Muscles Attaching to the Coccyx
- anatomy/muscles/gluteus-maximus — the largest muscle in the body; attaches to the lateral coccyx and sacrotuberous ligament; its traction on the coccyx can perpetuate coccygeal malalignment
- anatomy/muscles/levator-ani (iliococcygeus and pubococcygeus) — pelvic floor muscles attaching to the coccyx; their hypertonicity is a common perpetuating factor in coccydynia
- anatomy/muscles/coccygeus (ischiococcygeus) — pelvic floor muscle from the ischial spine to the coccyx; supports the coccyx and contributes to pelvic floor function
- Sacrotuberous and sacrospinous ligaments — attach to the coccyx; their tension affects coccygeal position
Conditions Affecting This Joint
- Coccydynia — pain in the coccygeal region, typically worsened by sitting (especially on hard surfaces) and transitioning from sitting to standing; causes include trauma (fall onto buttocks), delivery injury, pelvic floor dysfunction, hypomobility or hypermobility of the sacrococcygeal joint, and idiopathic
- Coccygeal fracture — acute fracture from a fall directly onto the coccyx; produces severe pain with sitting, defecation, and any pressure on the coccyx; usually treated conservatively (cushion, pain management, mobilization after healing)
- Coccygeal malalignment — anterior, posterior, or lateral displacement of the coccyx following trauma; confirmed on lateral radiograph or dynamic radiographs (sitting vs. standing)
- Chordoma — a rare but serious primary bone tumor arising from notochordal remnants in the sacrococcygeal region; slow-growing but locally aggressive; presents as progressive coccygeal or sacral pain; requires referral
Clinical Notes
- Coccydynia is more common than appreciated.

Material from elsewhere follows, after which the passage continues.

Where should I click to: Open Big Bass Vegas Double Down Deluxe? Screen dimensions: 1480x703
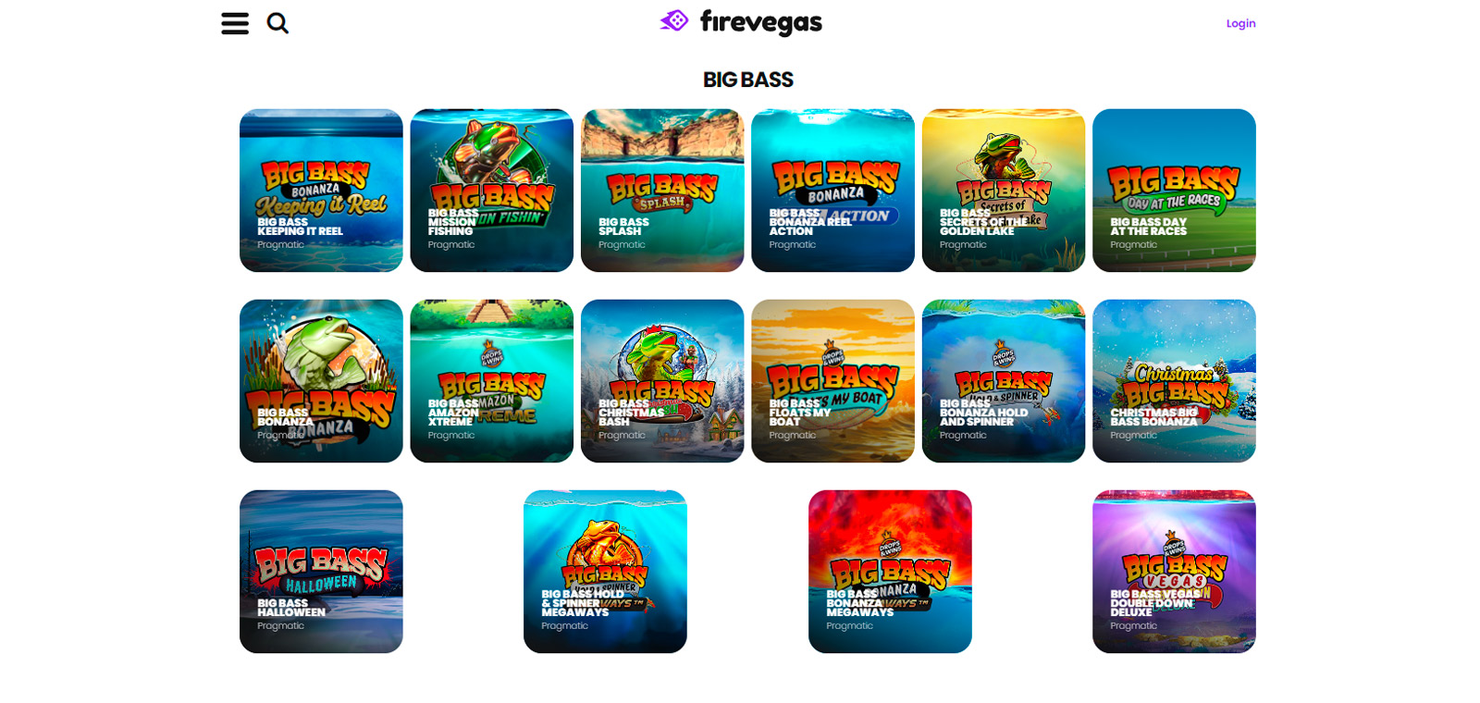coord(1175,572)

It accounts for approximately 1% of all spinal pain complaints but is frequently underdiagnosed because patients are embarrassed to report pain in this area. Always ask specifically about sitting pain and coccygeal tenderness in patients with "low back pain" — particularly if the pain is worse with sitting and transitioning.
- Pelvic floor hypertonia is the most common perpetuating factor. The levator ani and coccygeus attach directly to the coccyx. Chronic pelvic floor hypertonicity (from stress, guarding, post-delivery trauma) maintains coccygeal tension and prevents recovery. Pelvic floor relaxation techniques (diaphragmatic breathing, pelvic floor "drops") are essential alongside coccygeal mobilization.
- The gluteus maximus can maintain coccygeal malalignment. The gluteus maximus attaches to the lateral coccyx. Unilateral gluteal hypertonia or spasm can pull the coccyx laterally, producing asymmetric coccydynia. Always assess and treat gluteus maximus before coccygeal mobilization.
- Seated cushions provide immediate relief. A coccygeal cutout cushion (donut or wedge cushion with the posterior section removed) offloads the coccyx during sitting. This is the most effective immediate intervention for coccydynia and should be recommended while treatment addresses the underlying cause.
Key Takeaways
- The sacrococcygeal joint permits 5–15° of flexion/extension — the coccyx flexes during sitting and extends during standing; loss of this motion produces sitting pain.
- Pelvic floor hypertonia is the most common perpetuating factor in coccydynia — pelvic floor relaxation is essential alongside coccygeal mobilization.
- Always assess the gluteus maximus and pelvic floor before attributing pain to the sacrococcygeal joint itself — soft tissue causes are more common than joint causes.
- A coccygeal cutout cushion provides immediate relief while treatment addresses the underlying cause.